IL RAPPORTO TRANSATLANTICO

“Apprezzo molto il fatto che l’Unione europea abbia denunciato la campagna di disinformazione cinese sul Covid-19”, ha dichiarato il segretario di Stato. Che sulle istituzioni multilaterali, dall’Oms al Wto, ha detto: “Dobbiamo vederle per quello che sono e non per ciò che vorremmo che fossero”. 

“Non voglio un futuro scritto dal Partito comunista cinese”. Così Pompeo ha accolto con favore la proposta dell’Unione europea per un dialogo ad alto livello sulla Cina. Ma, “la prima cosa che dobbiamo fare”, ha spiegato, “è avere un set di dati raccolti. Soltanto una volta sicuri di avere una comprensione condivisa della minaccia del Partito comunista cinese, potremo intraprendere azioni” comuni. 

Il segretario Pompeo ha auspicato di riuscire a venire in Europa nelle prossime settimane per dare il calcio d’inizio. Ma il riferimento alle “risposte comuni” sembra piuttosto lontano da quanto auspicato dall’Alto rappresentante Ue Josep Borrell, sì aperto al dialogo, meno a soluzione condivise. 

LA QUESTIONE TEDESCA

Grande spazio nella chiacchierata è stato data al rapporto tra Stati Uniti e Germania, all’indomani della visita alla Casa Bianca del presidente Andrzej Duda nel corso della quale il presidente statunitense Donald Trump ha spiegato che Washington sta “per ridurre le forze in Germania; alcune torneranno a casa, e altre andranno in altri posti; la Polonia sarà uno di questi”. Il segretario Pompeo ha dichiarato che gli Stati Uniti lo considerano “un serio pericolo. Spendere l’1 per cento del Prodotto interno lordo come fa la Germania, indica che la Germania non lo vede come tale. Ma ha bisogno” di rispettare l’obiettivo del 2 per cento, ha aggiunto.

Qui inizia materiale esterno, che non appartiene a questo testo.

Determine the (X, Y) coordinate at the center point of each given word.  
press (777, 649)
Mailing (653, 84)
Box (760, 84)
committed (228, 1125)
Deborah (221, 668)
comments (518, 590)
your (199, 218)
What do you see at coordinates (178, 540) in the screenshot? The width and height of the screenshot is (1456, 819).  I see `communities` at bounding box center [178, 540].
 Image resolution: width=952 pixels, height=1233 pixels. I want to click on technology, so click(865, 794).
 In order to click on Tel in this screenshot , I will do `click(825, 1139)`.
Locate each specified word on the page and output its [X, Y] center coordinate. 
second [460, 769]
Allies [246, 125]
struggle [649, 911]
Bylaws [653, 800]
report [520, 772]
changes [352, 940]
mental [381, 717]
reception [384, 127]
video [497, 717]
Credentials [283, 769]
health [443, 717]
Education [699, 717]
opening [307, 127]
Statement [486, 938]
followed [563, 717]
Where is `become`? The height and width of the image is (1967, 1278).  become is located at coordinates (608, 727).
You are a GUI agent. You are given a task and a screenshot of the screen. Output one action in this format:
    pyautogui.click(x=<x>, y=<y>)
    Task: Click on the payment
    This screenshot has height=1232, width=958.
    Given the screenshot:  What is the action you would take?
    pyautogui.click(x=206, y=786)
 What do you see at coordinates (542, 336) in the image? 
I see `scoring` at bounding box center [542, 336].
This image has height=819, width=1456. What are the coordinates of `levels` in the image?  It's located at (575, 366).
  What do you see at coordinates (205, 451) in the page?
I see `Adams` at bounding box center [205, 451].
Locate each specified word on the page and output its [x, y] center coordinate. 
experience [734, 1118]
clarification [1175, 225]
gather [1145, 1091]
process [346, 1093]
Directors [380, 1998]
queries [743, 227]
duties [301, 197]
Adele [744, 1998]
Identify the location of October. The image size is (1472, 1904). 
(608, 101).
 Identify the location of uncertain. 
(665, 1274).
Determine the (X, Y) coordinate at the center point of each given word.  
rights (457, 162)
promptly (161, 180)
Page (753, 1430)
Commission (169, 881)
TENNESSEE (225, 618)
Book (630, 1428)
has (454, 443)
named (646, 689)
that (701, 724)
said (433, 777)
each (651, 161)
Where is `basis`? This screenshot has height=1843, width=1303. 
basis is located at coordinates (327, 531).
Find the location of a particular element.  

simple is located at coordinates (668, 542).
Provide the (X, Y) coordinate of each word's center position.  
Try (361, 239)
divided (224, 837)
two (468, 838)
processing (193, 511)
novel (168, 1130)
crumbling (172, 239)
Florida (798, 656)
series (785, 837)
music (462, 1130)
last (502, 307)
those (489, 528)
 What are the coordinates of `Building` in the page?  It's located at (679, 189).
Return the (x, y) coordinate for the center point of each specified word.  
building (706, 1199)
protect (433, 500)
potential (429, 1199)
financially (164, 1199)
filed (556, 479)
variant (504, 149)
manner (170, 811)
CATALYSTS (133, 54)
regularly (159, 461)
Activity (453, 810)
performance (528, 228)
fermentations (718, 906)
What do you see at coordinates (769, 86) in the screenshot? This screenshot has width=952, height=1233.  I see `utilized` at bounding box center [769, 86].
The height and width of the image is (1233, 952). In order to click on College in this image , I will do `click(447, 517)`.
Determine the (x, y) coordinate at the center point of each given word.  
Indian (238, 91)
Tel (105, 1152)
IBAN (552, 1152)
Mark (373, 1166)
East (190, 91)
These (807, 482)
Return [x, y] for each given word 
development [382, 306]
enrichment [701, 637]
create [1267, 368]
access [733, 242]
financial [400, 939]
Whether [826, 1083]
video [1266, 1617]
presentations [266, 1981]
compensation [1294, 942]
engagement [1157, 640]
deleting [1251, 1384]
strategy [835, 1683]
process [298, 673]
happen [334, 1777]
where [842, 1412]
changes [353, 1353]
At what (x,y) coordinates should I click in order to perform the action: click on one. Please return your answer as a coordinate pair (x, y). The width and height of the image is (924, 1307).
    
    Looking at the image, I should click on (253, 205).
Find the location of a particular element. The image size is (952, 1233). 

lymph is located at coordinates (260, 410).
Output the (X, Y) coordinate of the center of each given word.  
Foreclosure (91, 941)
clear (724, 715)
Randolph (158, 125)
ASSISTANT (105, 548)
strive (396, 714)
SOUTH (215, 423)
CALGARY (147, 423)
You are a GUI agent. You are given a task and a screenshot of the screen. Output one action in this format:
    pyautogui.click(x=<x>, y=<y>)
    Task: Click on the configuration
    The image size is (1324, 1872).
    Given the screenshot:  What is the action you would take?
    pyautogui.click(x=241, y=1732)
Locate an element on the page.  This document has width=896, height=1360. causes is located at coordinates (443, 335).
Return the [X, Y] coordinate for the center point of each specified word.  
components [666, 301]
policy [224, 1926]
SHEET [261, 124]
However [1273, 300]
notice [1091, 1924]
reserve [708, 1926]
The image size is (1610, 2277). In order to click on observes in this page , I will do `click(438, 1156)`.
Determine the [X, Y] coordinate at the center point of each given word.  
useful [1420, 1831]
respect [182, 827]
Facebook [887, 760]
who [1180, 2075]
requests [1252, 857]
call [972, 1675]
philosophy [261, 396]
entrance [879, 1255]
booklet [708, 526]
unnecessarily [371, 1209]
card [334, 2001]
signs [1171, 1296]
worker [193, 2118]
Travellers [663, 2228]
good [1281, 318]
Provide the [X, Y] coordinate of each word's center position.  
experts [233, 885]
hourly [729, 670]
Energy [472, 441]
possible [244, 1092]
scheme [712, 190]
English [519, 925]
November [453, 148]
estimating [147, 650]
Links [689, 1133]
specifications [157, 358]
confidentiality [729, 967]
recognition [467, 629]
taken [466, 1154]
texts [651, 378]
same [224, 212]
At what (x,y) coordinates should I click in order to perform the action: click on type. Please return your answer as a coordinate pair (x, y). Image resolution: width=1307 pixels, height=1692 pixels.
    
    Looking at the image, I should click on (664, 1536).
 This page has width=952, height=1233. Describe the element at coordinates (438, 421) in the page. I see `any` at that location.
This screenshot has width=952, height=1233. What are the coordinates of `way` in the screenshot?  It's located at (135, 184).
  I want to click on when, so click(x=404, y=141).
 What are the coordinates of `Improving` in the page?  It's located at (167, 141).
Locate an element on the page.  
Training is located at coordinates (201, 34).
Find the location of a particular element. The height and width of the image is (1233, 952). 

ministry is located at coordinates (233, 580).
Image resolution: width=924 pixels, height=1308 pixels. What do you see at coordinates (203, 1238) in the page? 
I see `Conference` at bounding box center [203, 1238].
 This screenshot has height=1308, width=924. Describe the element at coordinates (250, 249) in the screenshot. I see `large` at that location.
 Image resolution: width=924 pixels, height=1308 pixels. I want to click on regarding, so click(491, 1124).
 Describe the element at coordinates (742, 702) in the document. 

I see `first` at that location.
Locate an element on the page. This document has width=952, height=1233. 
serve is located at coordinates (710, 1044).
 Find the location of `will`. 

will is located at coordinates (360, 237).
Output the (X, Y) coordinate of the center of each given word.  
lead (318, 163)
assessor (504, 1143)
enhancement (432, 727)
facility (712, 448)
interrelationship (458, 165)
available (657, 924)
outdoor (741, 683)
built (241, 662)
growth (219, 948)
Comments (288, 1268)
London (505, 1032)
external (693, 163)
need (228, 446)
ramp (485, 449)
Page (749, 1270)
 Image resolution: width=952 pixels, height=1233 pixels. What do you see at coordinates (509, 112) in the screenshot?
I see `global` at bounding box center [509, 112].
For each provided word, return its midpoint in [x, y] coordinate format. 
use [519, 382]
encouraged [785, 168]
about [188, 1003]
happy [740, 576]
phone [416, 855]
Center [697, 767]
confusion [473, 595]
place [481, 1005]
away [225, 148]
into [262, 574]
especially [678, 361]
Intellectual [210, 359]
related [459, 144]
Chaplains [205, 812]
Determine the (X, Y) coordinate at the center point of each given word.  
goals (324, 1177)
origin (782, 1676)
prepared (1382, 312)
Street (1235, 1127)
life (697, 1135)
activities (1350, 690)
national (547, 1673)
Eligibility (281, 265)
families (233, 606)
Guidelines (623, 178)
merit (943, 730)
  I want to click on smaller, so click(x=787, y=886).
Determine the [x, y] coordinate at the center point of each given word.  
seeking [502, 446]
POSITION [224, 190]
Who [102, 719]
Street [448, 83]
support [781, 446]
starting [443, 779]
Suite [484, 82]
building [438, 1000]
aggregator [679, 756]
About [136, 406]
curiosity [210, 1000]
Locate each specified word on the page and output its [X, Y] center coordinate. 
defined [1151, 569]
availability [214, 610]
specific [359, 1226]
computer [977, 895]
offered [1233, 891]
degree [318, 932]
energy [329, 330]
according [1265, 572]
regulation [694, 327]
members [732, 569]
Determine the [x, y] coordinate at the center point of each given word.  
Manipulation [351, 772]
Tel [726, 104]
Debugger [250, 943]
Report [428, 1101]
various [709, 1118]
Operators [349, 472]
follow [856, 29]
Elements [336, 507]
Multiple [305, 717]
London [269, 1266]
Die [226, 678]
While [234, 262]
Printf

Come raccontato da Formiche.net, il piano di ritiro è legato alle numerose frizioni con Berlino, a partire da quella energetica. “La Germania sta pagando miliardi di dollari alla Russia per forniture d’energia”, ha detto il presidente con riferimento al Nord Stream 2. “Tu spendi miliardi di dollari a favore della Russia, e noi ti difendiamo dalla Russia? Credo che non funzioni così”, ha chiosato Trump dalla Casa Bianca. A tal proposito Pompeo ha spiegato che “con il Nord Stream 2” il presidente russo Vladimir Putin, “che sarà al potere ancora per un po’ di tempo, avrà grande influenza in Germania”.

FRONTIERE CHIUSE

Il segretario Pompeo è intervenuto anche sul tema delle frontiere rispondendo a una domanda legata a uno scoop del New York Times: come raccontato anche da Formiche.net nelle bozze di elenco dei Paesi a cui l’Unione europea riaprirà le frontiere il prossimo primo luglio non ci sono gli Stati Uniti (ma c’è la Cina). Il capo della diplomazia statunitense ha spiegato che “decidere quando aprire le nostre economie e le nostre società è una grande sfida per tutti noi. Stiamo lavorando con le nostre controparti europee per fare le scelte giuste”. Poi ha aggiunto che “una dozzina o più Paesi dell’Unione europea hanno mostrato interesse ad aprire le frontiere agli Stati Uniti”. Difficile prevede come questo si tradurrà la prossima settimana. Infatti, l’Unione europea non può costringere gli Stati membri ad adottare le nuove misure, ma i funzionari europei ha già avvertito che il mancato rispetto da parte di uno qualsiasi dei 27 potrebbe portare alla reintroduzione dei confini all’interno del blocco.

IL NUCLEARE IRANIANO

“Sull’Iran gli europei hanno torto”, ha dichiarato Pompeo. “Non c’è dubbio che la campagna di massima pressione dato effetti”. La grande preoccupazione di Washington ora è rivolta alle armi: “La bomba atomica nelle mani degli ayatollah sarebbe molto pericolosa per il mondo intero”, ha spiegato. Per questo, gli Stati Uniti presenteranno “una proposta al Consiglio di sicurezza delle Nazioni Unite nelle prossime settimane per giustificare l’estensione dell’embargo sulle armi all’Iran. Ciò è essenziale per la sicurezza europea, non solo americana”, ha spiegato. “Sarà difficile per gli europei trovare un argomento valido per non estendere questo embargo sulle armi”.